▸ **THE RECORDS**:
- Opening Delimiter -
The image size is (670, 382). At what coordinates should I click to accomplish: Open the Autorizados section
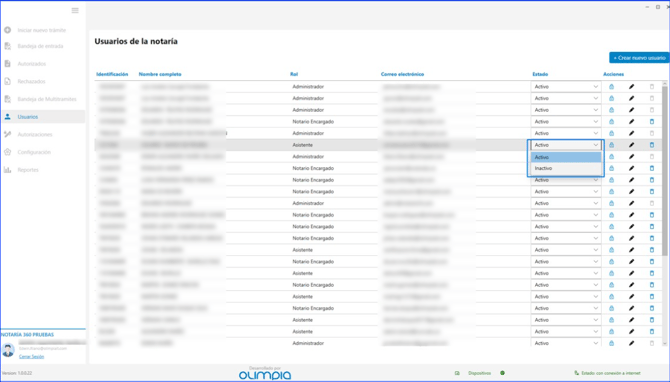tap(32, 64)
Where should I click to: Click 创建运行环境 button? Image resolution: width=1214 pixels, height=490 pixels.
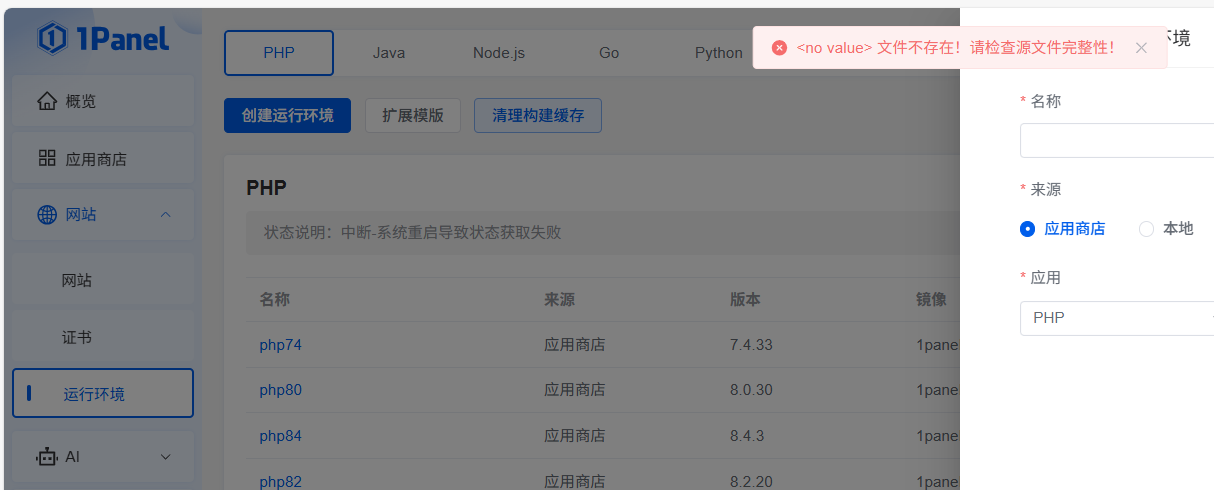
- Closing Delimiter -
- Opening Delimiter -
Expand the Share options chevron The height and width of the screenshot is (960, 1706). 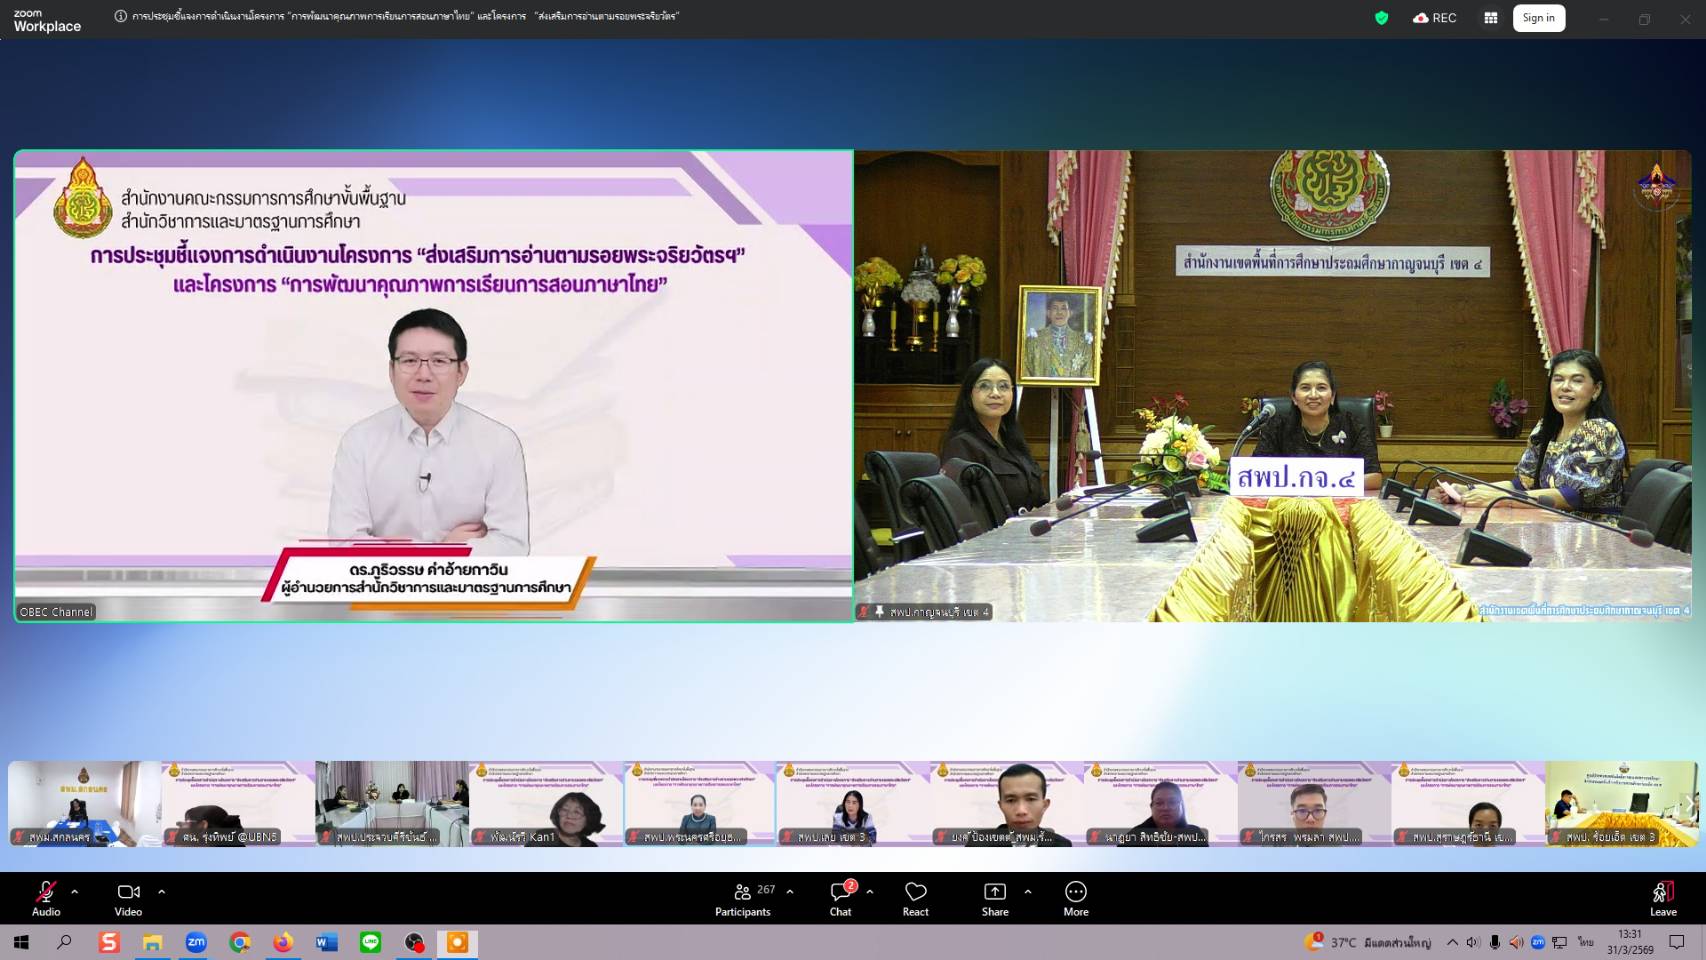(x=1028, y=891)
- Closing Delimiter -
- Opening Delimiter -
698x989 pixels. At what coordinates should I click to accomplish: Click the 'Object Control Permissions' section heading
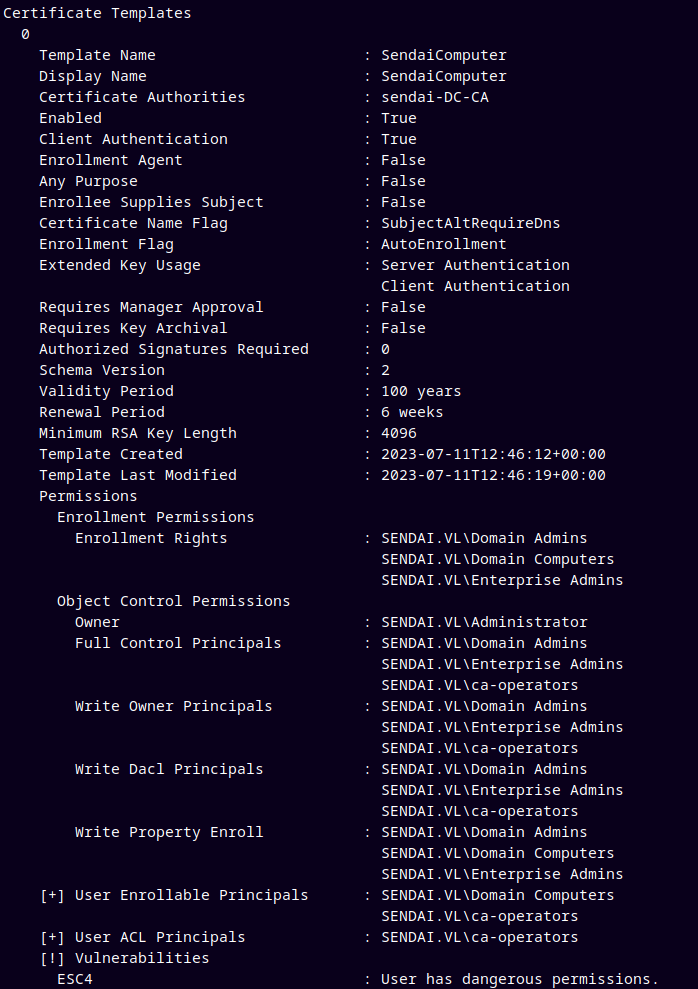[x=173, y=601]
- Closing Delimiter -
▸ **WHAT YOU NEED TO DO**:
What you return must match the lines above from the one with "The image size" through the one with "Where should I" exactly, with both ends included and the pictures excluded.

▸ **REPLY**:
The image size is (670, 382). At what coordinates should I click to accomplish: Open the Autorizados section
tap(32, 64)
Where should I click to: Click 创建运行环境 button? Image resolution: width=1214 pixels, height=490 pixels.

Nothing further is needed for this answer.